> GOAL
Rewrite the records starting at the line that contains "How do I perform: Go" and ending at the line that contains "Action: (x=78, y=737)" as a JSON list of strings, one string per line, leaving out blank lines.

> TASK DATA
>>>

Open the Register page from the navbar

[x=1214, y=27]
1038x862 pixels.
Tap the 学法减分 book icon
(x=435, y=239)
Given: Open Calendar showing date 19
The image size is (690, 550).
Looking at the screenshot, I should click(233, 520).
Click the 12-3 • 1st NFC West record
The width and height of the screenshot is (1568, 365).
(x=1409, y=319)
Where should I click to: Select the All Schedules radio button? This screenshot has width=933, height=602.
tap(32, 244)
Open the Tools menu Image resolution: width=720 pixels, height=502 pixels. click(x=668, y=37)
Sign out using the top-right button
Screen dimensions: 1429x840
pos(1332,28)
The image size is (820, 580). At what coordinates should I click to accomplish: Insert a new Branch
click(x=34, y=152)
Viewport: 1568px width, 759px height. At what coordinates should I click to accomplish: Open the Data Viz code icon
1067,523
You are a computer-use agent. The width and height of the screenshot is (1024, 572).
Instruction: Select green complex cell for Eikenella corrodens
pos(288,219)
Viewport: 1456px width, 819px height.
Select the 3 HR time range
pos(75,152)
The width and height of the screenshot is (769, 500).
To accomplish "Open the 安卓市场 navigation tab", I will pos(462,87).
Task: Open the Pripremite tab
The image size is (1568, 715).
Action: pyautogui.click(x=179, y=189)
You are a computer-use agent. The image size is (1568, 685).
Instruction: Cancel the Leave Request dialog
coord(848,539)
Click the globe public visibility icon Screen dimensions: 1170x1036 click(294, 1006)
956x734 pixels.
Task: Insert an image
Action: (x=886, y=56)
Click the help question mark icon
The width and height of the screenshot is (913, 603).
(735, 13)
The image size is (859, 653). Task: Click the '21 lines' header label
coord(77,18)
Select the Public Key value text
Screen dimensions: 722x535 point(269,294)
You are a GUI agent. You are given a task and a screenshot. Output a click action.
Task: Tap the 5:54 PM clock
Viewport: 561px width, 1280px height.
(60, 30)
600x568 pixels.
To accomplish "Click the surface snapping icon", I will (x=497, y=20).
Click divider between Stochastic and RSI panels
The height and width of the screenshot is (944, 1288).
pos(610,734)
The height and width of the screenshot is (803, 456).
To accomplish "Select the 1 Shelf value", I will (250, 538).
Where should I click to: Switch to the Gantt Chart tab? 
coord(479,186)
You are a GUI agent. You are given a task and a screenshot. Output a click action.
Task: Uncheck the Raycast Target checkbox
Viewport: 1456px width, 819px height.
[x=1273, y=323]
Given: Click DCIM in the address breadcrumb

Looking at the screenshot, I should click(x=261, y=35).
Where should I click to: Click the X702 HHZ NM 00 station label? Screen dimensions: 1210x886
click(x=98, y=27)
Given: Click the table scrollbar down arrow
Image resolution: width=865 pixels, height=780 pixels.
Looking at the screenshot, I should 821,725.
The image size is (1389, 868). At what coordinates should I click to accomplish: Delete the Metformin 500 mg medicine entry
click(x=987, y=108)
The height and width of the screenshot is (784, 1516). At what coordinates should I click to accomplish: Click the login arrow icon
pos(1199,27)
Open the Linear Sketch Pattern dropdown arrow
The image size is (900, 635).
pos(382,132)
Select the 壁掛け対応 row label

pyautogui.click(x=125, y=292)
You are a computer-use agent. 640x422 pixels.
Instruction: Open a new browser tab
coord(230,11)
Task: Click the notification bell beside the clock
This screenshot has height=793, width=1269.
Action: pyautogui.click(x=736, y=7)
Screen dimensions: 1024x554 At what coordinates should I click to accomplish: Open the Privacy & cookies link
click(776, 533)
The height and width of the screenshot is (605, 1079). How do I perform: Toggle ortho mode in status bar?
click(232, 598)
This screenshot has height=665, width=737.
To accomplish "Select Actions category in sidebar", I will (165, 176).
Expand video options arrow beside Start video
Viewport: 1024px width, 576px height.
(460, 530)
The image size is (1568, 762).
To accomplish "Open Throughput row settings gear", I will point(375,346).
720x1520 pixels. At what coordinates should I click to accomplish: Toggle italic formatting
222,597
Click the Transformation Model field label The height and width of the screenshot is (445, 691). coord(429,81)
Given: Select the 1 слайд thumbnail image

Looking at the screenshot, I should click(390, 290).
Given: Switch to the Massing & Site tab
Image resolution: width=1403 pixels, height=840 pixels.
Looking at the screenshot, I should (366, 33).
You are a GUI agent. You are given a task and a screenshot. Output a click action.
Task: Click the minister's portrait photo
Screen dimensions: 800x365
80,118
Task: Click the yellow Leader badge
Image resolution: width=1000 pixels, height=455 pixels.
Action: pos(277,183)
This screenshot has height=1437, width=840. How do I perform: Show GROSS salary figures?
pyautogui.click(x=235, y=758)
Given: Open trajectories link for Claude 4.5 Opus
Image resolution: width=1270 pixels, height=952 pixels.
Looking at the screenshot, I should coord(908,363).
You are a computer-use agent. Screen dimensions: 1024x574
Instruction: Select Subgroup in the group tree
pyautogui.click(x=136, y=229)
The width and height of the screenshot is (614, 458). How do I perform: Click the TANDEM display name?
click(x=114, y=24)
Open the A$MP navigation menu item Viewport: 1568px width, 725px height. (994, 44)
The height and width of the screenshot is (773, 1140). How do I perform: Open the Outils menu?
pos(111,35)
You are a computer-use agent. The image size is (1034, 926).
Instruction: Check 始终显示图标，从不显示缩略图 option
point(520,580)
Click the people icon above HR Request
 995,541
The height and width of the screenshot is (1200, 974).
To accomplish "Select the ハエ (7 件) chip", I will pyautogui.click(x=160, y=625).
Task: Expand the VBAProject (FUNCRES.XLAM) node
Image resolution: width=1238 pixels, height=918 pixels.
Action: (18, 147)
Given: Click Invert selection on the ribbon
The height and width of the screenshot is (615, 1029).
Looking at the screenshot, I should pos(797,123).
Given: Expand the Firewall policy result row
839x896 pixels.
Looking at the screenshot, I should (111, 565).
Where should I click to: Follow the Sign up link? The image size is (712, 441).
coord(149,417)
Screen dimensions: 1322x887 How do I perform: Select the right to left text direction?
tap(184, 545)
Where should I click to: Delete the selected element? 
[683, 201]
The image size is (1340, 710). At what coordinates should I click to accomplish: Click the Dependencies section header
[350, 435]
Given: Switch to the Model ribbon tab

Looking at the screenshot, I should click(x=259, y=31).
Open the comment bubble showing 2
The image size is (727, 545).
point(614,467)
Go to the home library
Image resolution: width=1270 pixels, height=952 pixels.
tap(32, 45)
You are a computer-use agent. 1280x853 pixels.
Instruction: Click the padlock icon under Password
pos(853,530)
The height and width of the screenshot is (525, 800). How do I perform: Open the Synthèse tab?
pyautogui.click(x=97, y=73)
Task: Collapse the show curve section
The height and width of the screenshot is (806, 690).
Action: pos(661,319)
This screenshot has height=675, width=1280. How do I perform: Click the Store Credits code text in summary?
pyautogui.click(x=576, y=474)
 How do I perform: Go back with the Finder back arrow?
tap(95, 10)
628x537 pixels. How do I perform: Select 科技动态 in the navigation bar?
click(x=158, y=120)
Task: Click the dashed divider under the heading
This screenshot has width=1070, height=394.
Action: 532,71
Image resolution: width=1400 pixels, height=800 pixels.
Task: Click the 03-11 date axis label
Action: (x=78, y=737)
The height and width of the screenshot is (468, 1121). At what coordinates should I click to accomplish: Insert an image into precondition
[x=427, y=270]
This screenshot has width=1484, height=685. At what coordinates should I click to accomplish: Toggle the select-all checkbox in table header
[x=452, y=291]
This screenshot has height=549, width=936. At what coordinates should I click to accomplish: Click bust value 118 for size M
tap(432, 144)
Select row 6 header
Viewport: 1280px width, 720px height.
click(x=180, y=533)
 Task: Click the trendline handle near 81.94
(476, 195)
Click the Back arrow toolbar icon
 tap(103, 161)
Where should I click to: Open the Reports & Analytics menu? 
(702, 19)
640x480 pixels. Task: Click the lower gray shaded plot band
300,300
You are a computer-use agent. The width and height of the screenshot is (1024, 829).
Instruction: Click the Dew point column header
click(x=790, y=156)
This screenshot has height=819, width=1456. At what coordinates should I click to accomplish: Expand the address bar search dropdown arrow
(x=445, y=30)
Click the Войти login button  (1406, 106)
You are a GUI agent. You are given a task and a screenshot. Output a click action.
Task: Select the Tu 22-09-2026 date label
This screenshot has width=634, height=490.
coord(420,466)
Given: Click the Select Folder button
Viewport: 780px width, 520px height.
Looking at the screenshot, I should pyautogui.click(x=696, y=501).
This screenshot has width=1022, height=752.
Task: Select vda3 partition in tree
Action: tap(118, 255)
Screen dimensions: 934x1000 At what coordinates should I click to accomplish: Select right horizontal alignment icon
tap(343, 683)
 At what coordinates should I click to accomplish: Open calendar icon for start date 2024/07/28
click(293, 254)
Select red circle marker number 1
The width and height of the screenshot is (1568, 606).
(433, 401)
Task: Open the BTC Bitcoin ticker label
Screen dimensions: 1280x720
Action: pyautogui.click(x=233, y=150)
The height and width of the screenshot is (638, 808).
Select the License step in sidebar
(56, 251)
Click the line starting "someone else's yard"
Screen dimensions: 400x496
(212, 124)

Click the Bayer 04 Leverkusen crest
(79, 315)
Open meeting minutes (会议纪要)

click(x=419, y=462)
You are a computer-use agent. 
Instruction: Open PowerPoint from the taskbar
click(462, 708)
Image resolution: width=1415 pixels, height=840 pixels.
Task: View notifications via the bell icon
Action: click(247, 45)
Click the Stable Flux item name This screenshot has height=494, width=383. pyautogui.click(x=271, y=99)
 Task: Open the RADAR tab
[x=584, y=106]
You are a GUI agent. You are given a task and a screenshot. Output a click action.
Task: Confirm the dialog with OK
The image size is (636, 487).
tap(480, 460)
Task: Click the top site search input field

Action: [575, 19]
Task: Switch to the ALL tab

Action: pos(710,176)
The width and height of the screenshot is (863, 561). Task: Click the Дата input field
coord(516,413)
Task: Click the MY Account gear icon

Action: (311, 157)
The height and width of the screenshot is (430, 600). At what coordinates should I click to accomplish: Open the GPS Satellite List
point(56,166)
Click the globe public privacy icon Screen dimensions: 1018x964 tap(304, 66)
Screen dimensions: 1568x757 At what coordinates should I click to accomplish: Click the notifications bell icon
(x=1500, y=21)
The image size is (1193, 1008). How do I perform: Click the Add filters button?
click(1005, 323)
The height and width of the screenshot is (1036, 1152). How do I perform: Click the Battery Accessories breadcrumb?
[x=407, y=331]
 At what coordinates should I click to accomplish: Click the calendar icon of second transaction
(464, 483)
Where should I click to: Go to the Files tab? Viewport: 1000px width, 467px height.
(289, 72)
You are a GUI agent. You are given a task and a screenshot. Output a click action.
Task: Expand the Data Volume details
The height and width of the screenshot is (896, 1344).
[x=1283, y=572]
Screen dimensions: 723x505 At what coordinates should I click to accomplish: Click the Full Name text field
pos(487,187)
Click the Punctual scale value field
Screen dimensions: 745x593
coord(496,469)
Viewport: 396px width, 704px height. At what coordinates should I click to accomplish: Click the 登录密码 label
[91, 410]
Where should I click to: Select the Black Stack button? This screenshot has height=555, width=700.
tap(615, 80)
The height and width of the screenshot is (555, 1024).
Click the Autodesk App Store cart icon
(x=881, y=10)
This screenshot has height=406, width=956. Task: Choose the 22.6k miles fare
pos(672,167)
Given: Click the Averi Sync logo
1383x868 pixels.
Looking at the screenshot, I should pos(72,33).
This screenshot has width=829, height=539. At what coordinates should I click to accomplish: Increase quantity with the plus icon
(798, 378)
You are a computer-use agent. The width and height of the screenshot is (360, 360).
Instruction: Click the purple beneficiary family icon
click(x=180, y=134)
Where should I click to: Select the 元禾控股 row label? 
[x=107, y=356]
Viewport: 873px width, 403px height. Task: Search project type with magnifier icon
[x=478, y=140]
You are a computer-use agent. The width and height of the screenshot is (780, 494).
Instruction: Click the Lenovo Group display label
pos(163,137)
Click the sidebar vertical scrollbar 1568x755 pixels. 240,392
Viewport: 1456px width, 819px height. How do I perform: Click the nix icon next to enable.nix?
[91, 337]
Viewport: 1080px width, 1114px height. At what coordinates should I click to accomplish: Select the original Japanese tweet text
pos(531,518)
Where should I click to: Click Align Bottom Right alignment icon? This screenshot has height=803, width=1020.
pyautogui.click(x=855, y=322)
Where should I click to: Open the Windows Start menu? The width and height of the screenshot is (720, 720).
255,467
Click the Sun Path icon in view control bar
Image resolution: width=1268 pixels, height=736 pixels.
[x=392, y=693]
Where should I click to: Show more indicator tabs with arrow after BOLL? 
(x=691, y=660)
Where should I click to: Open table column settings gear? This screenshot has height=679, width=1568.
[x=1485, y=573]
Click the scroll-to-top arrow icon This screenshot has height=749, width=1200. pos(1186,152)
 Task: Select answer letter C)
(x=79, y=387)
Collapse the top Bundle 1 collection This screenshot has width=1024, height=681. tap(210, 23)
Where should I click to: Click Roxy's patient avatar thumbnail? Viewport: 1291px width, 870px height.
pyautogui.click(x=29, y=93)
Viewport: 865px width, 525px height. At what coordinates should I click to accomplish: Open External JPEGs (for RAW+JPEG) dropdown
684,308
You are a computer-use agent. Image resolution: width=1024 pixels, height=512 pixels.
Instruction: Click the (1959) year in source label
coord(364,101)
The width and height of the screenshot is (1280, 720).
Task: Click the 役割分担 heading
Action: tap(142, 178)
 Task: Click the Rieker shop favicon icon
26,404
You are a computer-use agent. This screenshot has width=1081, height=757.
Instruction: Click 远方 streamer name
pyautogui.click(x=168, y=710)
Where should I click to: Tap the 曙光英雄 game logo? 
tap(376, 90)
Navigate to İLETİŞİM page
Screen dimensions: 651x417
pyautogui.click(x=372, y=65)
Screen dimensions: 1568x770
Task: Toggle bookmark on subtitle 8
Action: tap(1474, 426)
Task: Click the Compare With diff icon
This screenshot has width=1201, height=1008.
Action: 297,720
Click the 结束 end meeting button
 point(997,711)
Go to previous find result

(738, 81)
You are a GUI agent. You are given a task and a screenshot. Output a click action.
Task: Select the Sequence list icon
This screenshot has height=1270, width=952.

<<<

> TASK RESULT
[
  " How do I perform: Go back with the Finder back arrow?",
  "tap(95, 10)",
  "628x537 pixels. How do I perform: Select 科技动态 in the navigation bar?",
  "click(x=158, y=120)",
  "Task: Click the dashed divider under the heading",
  "This screenshot has width=1070, height=394.",
  "Action: 532,71",
  "Image resolution: width=1400 pixels, height=800 pixels.",
  "Task: Click the 03-11 date axis label",
  "Action: (x=78, y=737)"
]